Worst case analysis of MAX-HEAPIFY procedure .
Start with a heap $H$ with $n$ levels with all levels full. That's $2^{i - 1}$ nodes for each level $i$ for a total of $$|H| = 2^n - 1$$ nodes in the heap. Let $L$ denote the left sub-heap of the root and $R$ denote the right sub-heap. $L$ has a total of $$|L| = 2^{n - 1} - 1$$ nodes, as does $R$. Since a binary heap is a complete binary tree, then new nodes must be added such that after heapification, nodes fill up the last level from left to right. So, let's add nodes to $L$ so that a new level is filled and let's denote this modified sub-heap as $L'$ and the modified whole heap as $H'$. This addition will require $2^{n - 1}$ nodes, bringing the total number of nodes in $L'$ to $$ |L'| = (2^{n - 1} - 1) + 2^{n - 1} = 2\cdot 2^{n - 1} - 1$$ and the total number of nodes in the entire heap to $$ |H'| = (2^{n} - 1) + 2^{n - 1} = 2^n + 2^{n - 1} - 1 $$
The amount of space $L'$ takes up out of the whole heap $H'$ is given by $$ \frac{|L'|}{|H'|} = \frac{2\cdot 2^{n-1} - 1}{2^n + 2^{n - 1} - 1} = \frac{2\cdot 2^{n-1} - 1}{2\cdot 2^{n - 1} + 2^{n - 1} - 1} = \frac{2\cdot 2^{n-1} - 1}{3\cdot 2^{n - 1} - 1} $$
Taking the limit as $n \to \infty$, we get: $$ \lim_{n\to\infty} { \frac{|L'|}{|H'|} } = \lim_{n\to\infty} { \frac{2\cdot 2^{n-1} - 1}{3\cdot 2^{n - 1} - 1} } = \frac{2}{3} $$
Long story short, $L'$ and $R$ make up effectively the entire heap. $|L'|$ has twice as many elements as $R$ so it makes up $\frac{2}{3}$ of the heap while $R$ makes up the other $\frac{1}{3}$.

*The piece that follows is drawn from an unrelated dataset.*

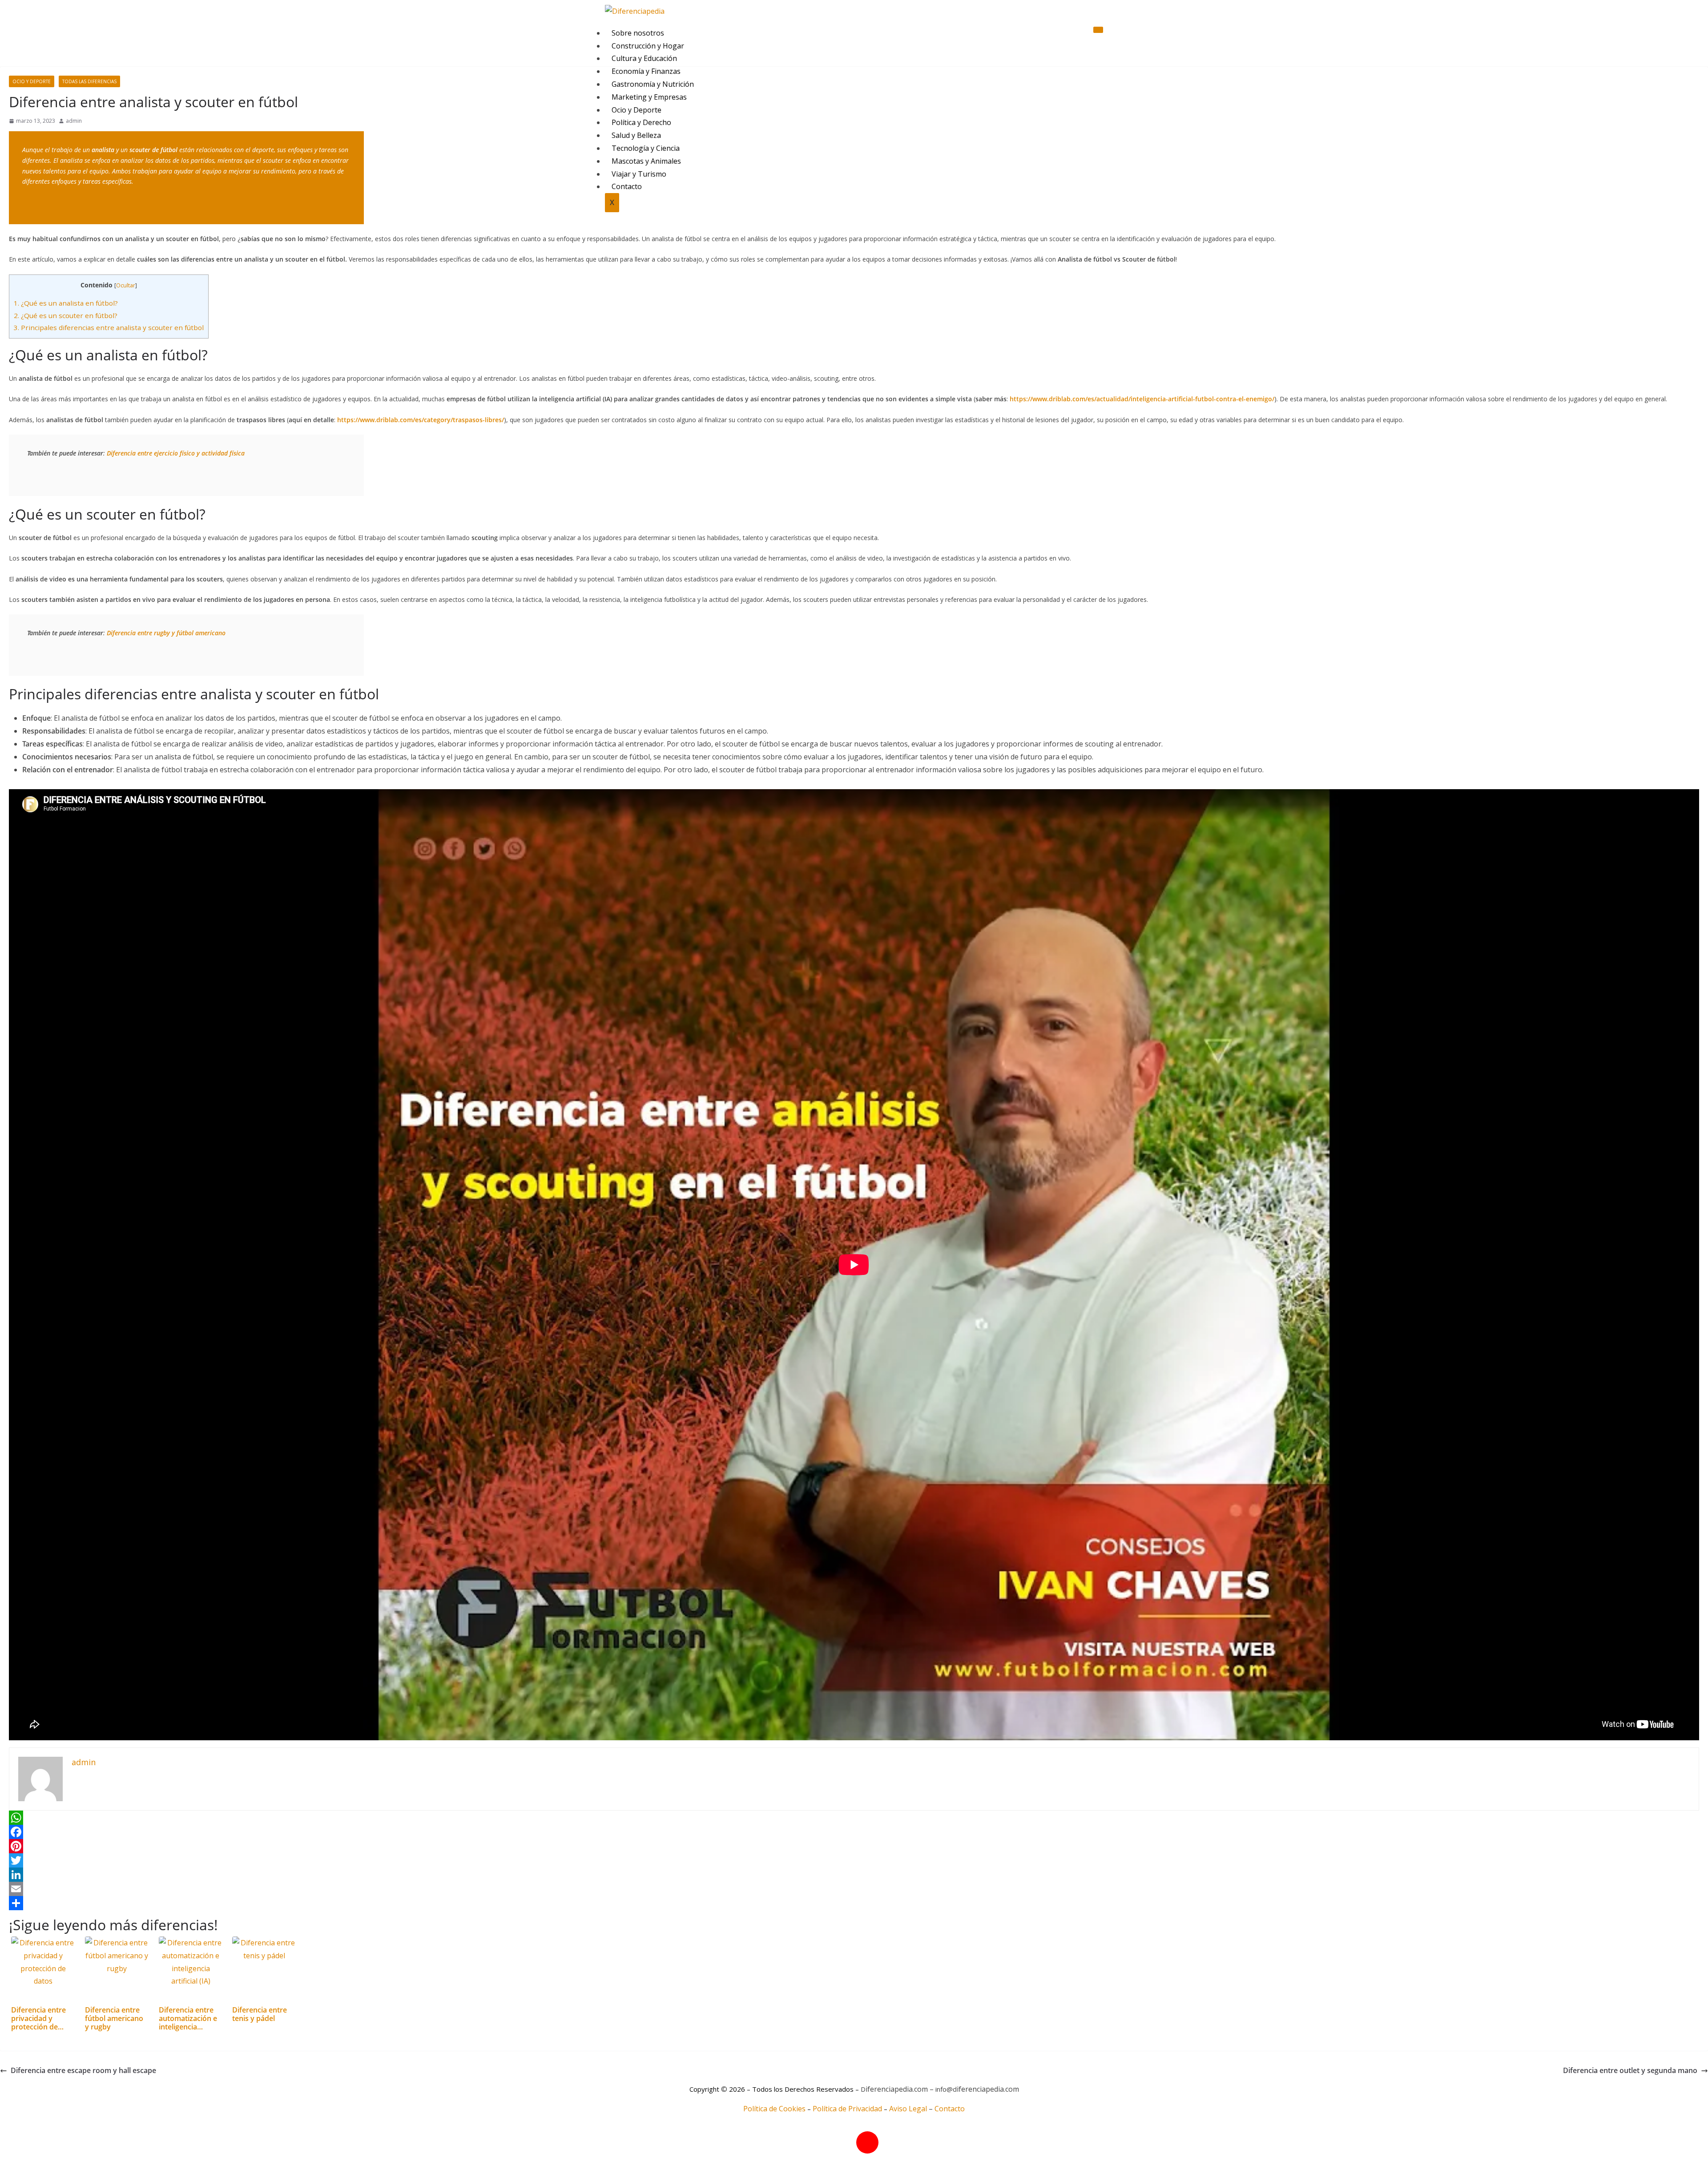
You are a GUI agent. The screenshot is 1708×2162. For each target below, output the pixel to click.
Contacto (950, 2109)
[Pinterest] (854, 1846)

This $\frac{2}{3}$ of the heap corresponds to having the last level of the heap half full from left to right. This is the most the heap can get imbalanced; adding another node will either begin to rebalance the heap (by filling out the other, right, half of the last level) or break the heap's shape property of being a complete binary tree.
The worst case scenario will occur when the recursive function MAX-HEAPIFY will be called until a leaf is reached.So to make it reach to the leaf we can choose the value of nodes such that every time the parent node is less then its children eg. chose parent node value as $0$ and every other node as $1$.So the running time will be $\Theta(h)=\Theta(\lg n)$ (since MAX-HEAPIFY will be called $h$ number of times and each call takes $\Theta(1)$ time).

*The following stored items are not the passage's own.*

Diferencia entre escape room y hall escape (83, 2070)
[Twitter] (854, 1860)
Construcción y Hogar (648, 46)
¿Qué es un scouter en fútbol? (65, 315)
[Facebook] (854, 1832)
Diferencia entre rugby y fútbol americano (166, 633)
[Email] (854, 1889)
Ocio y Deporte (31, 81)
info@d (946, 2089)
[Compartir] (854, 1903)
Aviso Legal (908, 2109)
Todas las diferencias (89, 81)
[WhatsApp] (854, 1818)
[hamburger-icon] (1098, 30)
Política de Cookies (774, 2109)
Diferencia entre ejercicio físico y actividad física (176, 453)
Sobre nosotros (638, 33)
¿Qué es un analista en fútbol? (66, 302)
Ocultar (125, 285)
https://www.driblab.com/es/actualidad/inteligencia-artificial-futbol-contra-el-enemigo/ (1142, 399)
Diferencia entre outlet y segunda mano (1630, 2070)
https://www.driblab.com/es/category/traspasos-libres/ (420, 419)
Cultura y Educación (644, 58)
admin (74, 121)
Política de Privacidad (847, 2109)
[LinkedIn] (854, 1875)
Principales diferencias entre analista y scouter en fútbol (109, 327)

Now as the running time is analysed by number of nodes in the tree ($n$).We have to maximize the number of nodes in the subtree so that the height will also get increased.So, $$T(n) \leq T(2n/3) + \Theta(1)$$ So in the worst case if we want to maximize the nodes in any of the subtree then we will make the final row of that subtree as full as possible and other subtree's final row as empty as possible.And by simple mathematical calculation we can show that - maximum number of node in a subtree is bounded by $2n/3$
We first note that a complete binary tree of height $h$ has $2^{h+1}-1$ nodes. Note that the height of a tree is the maximum number of edges from the root to a leaf.
We see that the worst case of Max-Heapify occurs when we start at the root of a heap and recurse all the way to a leaf. We also see that Max-Heapify makes a choice of recursing to its left subtree or its right subtree. When Max-Heapify recurses it cuts the work down by some fraction of the work it had before. We will show that this fraction is at most $2/3$.

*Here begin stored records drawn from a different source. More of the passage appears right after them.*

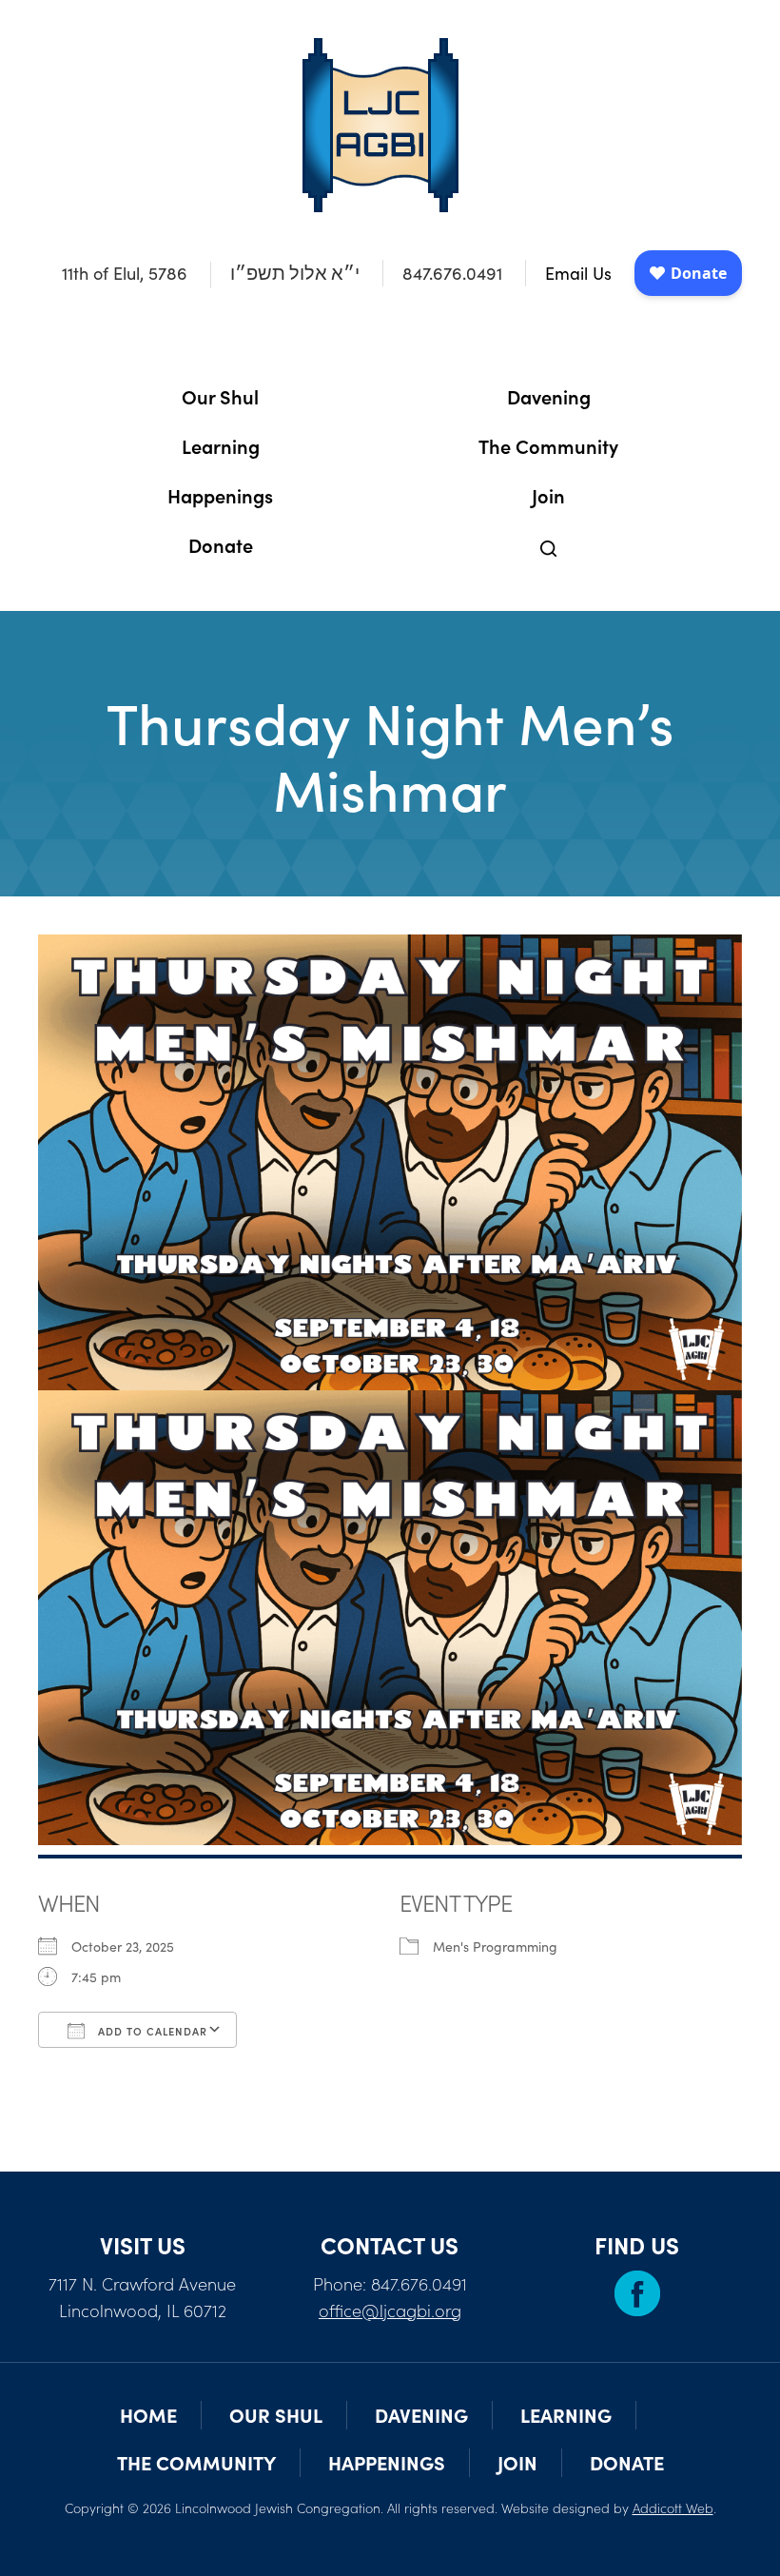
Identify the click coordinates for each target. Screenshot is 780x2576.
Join (548, 495)
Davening (549, 396)
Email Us (578, 273)
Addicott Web (673, 2507)
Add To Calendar (150, 2030)
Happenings (220, 495)
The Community (548, 445)
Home (148, 2415)
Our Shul (220, 396)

From inspection we see the worst ratio occurs when we are at the root node of a heap of height $h$ and the left subtree is a complete binary tree of height $h-1$ and the right subtree is a complete binary tree of height $h-2$. Notice this means the heap's last level is half full and the heap is of size $1+(2^h-1)+(2^{h-1}-1)$. If Max-Heapify chooses to recurse to its left subtree then the work has been cut by a factor of
\begin{align} \frac{\text{number of nodes in left subtree}}{\text{number of nodes in entire heap}} &= \frac{2^h-1}{1+(2^h-1)+(2^{h-1}-1)} \\ &= \frac{2^h-1}{2^{h-1}(2+1)-1} \\ &= \frac{2^h-1}{3\cdot2^{h-1}-1}. \end{align}
We now want to take the limit as $h\to\infty$ to get an upper bound on the ratio
$$ \lim_{h\to\infty}\frac{2^h-1}{3\cdot2^{h-1}-1} = \lim_{h\to\infty}\frac{2\cdot2^{h-1}-1}{3\cdot2^{h-1}-1} = \frac{2}{3}. $$
And so we see what the authors meant when they said "The children's subtrees each have size at most $2n/3$ - the worst case occurs when the last row of the tree is exactly half full".